■ EXERCISE REQUIREMENTS ■
The answer must consist of each line below that holds the word "Click", copied as it stands.

[[ PROVIDED MATERIAL, beginning ]]

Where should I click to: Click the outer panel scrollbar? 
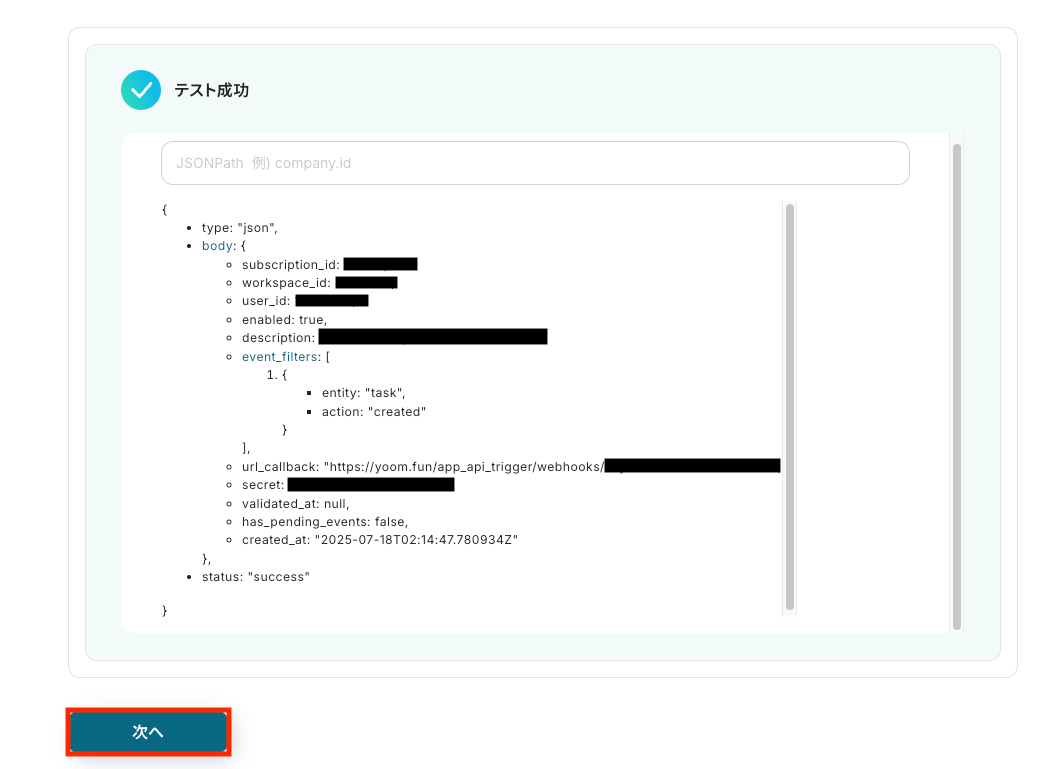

[[ PROVIDED MATERIAL, end ]]
[[ PROVIDED MATERIAL, beginning ]]

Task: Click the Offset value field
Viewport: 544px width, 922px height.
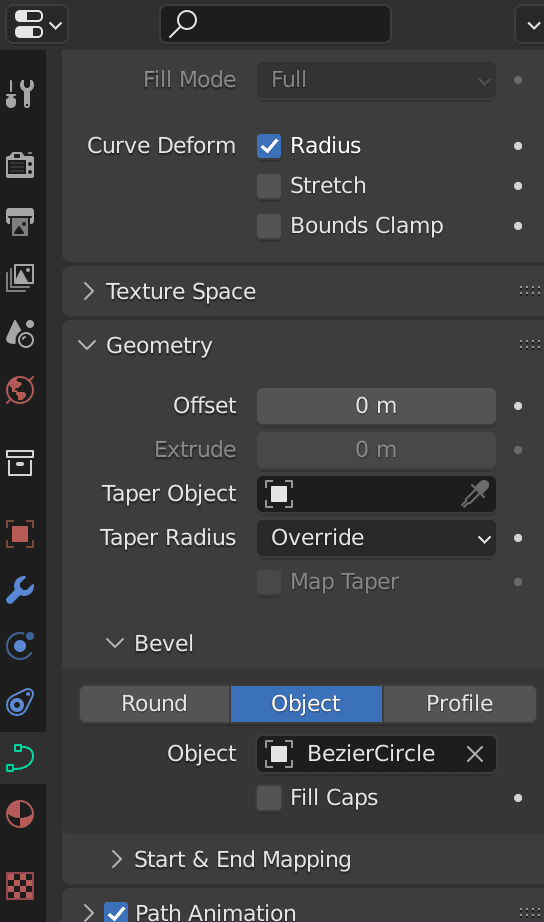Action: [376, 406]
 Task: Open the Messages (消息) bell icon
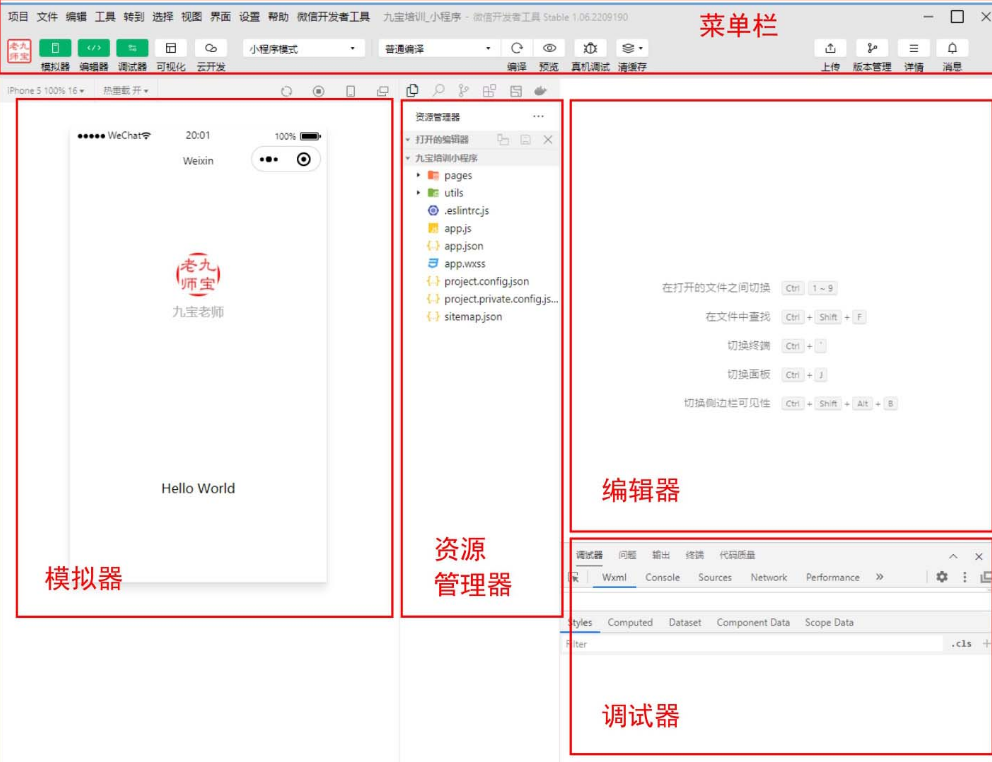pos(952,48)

[[ PROVIDED MATERIAL, end ]]

■ RESPONSE FOR THIS EXERCISE ■
Where should I click to: Click the outer panel scrollbar? 
Task: Click the Offset value field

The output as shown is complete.